Pilot Smart Air Kirim Pesan Darurat Sebelum Tewas Ditembak di Boven Digoel

Insiden tragis menimpa pesawat Smart Air yang ditembaki oleh orang tak dikenal (OTK) di Bandara Korowai, Kabupaten Boven Digoel, Papua Selatan, pada Rabu (11/2/2026) siang. Pilot dan kopilot sempat mengirim pesan darurat melalui perangkat GPS sebelum akhirnya tewas dalam kejadian yang mengagetkan dunia penerbangan tersebut.

Kronologi Penembakan yang Mengguncang

Kadiv Humas Polri Irjen Johnny Eddizon Isir mengungkapkan bahwa pesawat yang terbang dari Tanah Merah itu berhasil mendarat sekitar pukul 11.05 WIB. Namun, sesaat setelah mendarat, pesawat langsung ditembaki dari arah hutan oleh sekelompok orang tidak dikenal. Situasi langsung berubah kacau dengan pilot, kopilot, dan penumpang yang berhamburan turun untuk menyelamatkan diri.

"Beberapa menit setelah kejadian, pilot sempat mengirim pesan singkat darurat melalui GPS Garmin kepada petugas operasional penerbangan," jelas Isir kepada wartawan. Dalam pesan tersebut, Kapten Egon Erawan selaku pilot dan Kapten Baskoro sebagai kopilot melaporkan bahwa mereka sedang ditembaki dan berlari menyelamatkan diri ke dalam hutan.

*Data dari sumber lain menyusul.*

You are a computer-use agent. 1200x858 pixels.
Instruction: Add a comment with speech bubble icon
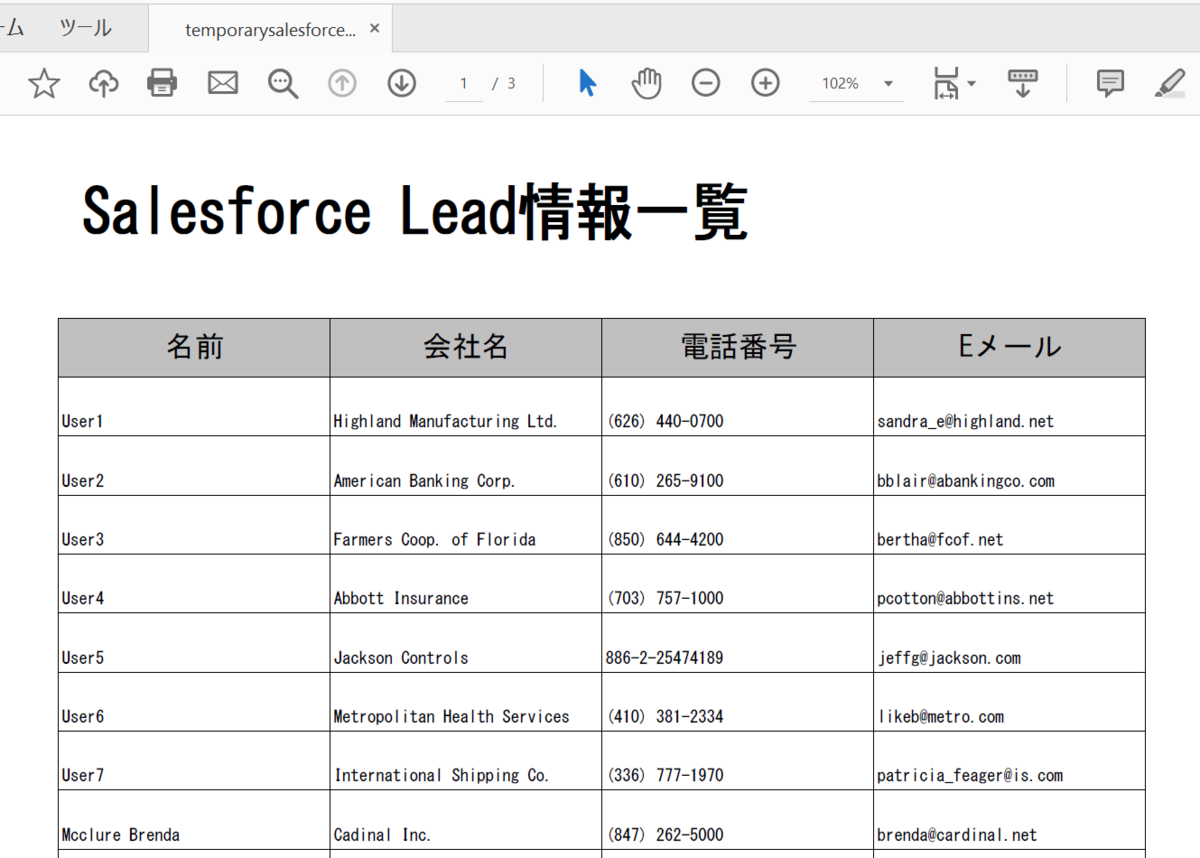(1110, 83)

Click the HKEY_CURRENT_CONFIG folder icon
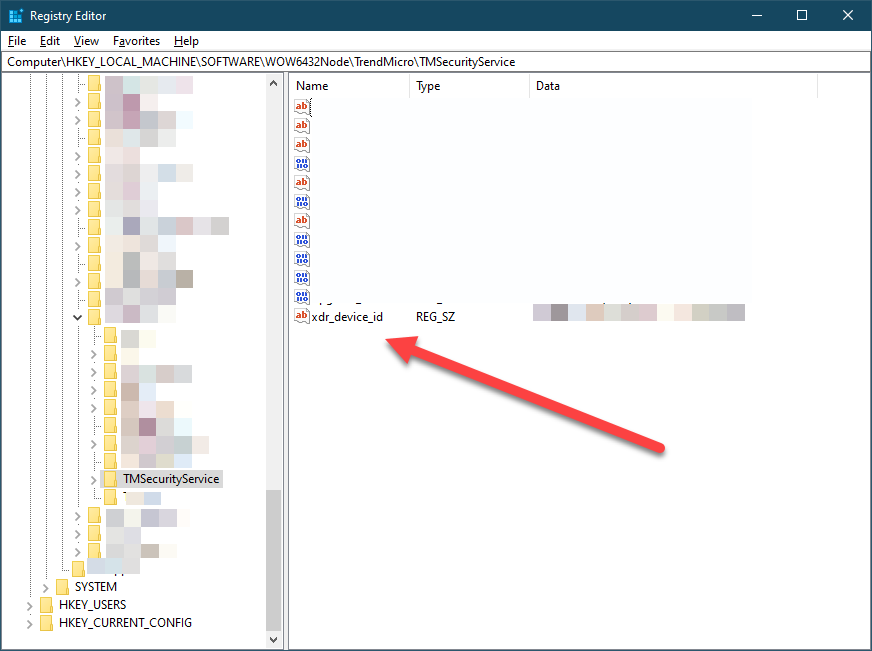pos(46,623)
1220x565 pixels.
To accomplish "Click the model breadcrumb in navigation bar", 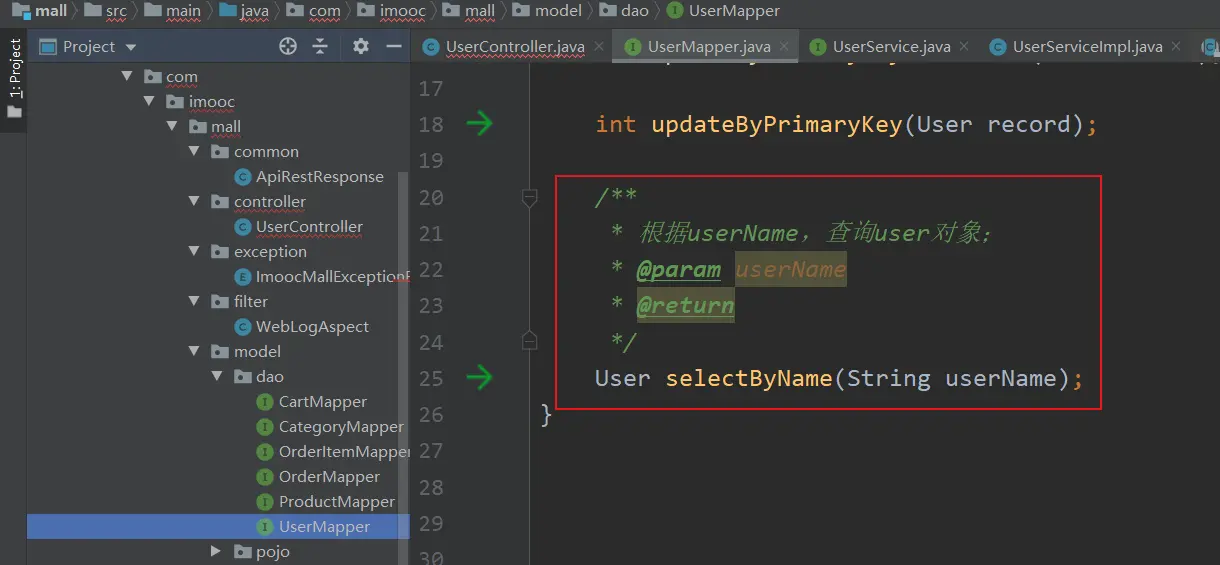I will [557, 11].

Upaya Penyelesaian yang Berakhir Tragis

Meskipun telah berusaha menyelamatkan diri dengan lari ke hutan, pilot dan kopilot masih terus dikejar dan ditembaki oleh para pelaku. Dua awak pesawat tersebut akhirnya dinyatakan meninggal dunia akibat luka tembak yang mereka alami. Kapolres Boven Digoel AKBP Wisnu Perdana menuturkan bahwa sejumlah orang tidak dikenal mengejar kedua awak pesawat tersebut ke dalam hutan, yang berujung pada kematian mereka.

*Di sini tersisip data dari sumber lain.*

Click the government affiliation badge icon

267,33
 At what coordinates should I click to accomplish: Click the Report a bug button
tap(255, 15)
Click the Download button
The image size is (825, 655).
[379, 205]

Di sisi lain, seluruh penumpang pesawat berhasil selamat dari insiden mengerikan ini. Isir menegaskan, "Info lapangan, semua penumpang dalam keadaan selamat. 13 penumpang termasuk satu balita." Hal ini setidaknya menjadi secercah kabar baik di tengah tragedi yang menewaskan dua awak pesawat.

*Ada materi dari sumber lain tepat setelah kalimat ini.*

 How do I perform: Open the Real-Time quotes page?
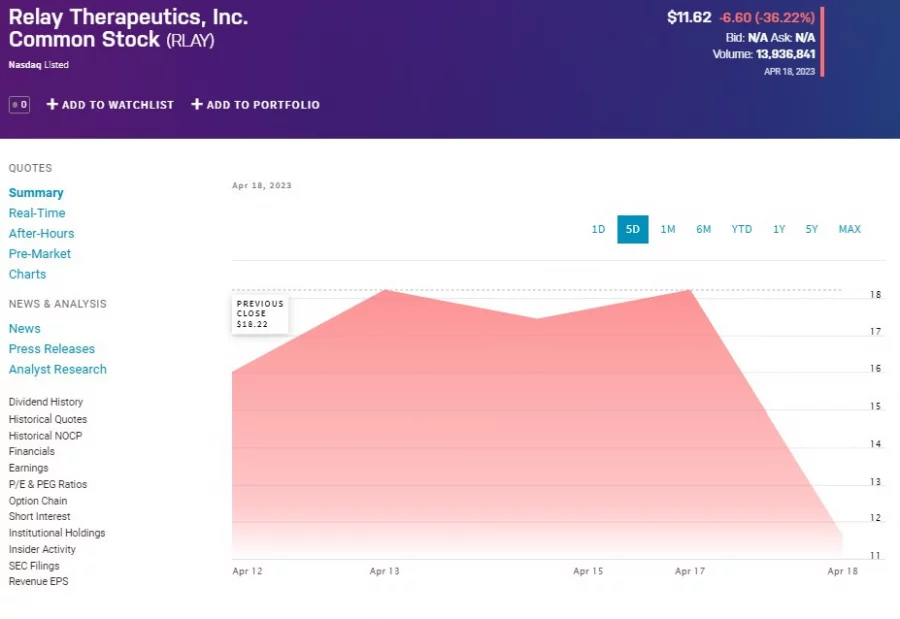pos(37,213)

Respons Cepat dari Aparat Keamanan

Merespons insiden ini, tim gabungan dari Polda Papua dan Satgas Operasi Damai Cartenz telah segera bergerak menuju lokasi kejadian. Tim tersebut akan dipimpin langsung oleh Wakapolda Papua untuk melakukan penyelidikan mendalam dan pengejaran terhadap para pelaku penembakan.

Insiden penembakan pesawat sipil di Bandara Korowai, Kampung Danowage, Distrik Yaniruma ini menyoroti kembali isu keamanan di wilayah Papua. Investigasi lebih lanjut masih terus dilakukan untuk mengungkap motif dan identitas para pelaku yang melakukan aksi penembakan terhadap pesawat yang baru saja mendarat tersebut.